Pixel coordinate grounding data
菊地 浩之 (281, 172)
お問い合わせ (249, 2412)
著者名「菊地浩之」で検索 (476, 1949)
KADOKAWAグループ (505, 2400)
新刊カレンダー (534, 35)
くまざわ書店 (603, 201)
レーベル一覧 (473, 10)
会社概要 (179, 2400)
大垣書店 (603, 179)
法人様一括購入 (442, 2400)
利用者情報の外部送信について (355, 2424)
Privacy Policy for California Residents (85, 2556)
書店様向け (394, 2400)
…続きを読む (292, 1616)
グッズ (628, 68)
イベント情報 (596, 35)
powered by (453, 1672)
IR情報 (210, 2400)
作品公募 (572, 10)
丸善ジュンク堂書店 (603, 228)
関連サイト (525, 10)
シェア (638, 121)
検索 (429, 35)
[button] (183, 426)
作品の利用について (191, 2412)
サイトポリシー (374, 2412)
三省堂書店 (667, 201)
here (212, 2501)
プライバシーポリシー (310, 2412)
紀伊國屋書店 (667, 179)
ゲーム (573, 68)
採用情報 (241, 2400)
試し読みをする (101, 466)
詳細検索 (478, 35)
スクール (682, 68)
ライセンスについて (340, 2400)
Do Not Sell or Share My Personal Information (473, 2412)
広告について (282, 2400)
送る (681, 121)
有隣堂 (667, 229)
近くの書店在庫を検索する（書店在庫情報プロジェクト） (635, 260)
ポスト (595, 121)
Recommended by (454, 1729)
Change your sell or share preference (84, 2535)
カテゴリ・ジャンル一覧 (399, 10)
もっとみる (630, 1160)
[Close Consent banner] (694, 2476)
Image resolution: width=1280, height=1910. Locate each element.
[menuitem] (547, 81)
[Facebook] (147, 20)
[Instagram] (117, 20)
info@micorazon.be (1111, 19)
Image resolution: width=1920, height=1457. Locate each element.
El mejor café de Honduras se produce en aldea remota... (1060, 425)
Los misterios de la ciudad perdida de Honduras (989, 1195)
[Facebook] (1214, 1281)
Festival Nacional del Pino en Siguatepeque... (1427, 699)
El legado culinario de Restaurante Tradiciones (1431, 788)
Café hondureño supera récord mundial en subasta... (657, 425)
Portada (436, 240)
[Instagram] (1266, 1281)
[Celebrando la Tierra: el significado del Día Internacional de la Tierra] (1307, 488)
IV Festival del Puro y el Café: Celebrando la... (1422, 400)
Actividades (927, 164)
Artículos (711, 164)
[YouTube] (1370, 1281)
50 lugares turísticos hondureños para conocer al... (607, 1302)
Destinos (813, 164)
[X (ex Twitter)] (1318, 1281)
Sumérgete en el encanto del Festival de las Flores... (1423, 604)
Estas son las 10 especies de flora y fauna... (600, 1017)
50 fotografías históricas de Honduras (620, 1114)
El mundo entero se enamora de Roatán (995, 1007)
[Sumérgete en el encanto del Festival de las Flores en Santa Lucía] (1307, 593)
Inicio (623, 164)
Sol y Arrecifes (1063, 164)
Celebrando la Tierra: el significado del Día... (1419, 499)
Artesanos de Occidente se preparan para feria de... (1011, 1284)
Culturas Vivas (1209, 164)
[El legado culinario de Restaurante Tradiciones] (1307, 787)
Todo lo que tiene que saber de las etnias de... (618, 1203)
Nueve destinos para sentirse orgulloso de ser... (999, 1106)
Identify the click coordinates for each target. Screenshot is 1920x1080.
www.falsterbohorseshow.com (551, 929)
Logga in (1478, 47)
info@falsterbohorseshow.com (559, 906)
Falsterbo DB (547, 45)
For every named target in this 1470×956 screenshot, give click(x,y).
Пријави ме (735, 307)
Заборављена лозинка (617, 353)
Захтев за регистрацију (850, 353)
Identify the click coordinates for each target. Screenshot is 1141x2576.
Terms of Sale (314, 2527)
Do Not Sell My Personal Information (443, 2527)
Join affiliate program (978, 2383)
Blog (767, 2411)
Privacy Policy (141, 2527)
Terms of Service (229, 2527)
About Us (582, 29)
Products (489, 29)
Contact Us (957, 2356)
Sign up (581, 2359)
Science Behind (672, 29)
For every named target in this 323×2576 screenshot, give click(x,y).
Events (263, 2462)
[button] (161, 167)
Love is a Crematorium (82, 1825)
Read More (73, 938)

• **TASK DESCRIPTION**
Both the line containing "Image resolution: width=1920, height=1457." and the line containing "[Celebrando la Tierra: el" belong in the answer. Print them and every line above that falls between them exactly, and no others.

• **SOLUTION FOR THIS EXERCISE**
Image resolution: width=1920, height=1457. Locate each element.
El mejor café de Honduras se produce en aldea remota... (1060, 425)
Los misterios de la ciudad perdida de Honduras (989, 1195)
[Facebook] (1214, 1281)
Festival Nacional del Pino en Siguatepeque... (1427, 699)
El legado culinario de Restaurante Tradiciones (1431, 788)
Café hondureño supera récord mundial en subasta... (657, 425)
Portada (436, 240)
[Instagram] (1266, 1281)
[Celebrando la Tierra: el significado del Día Internacional de la Tierra] (1307, 488)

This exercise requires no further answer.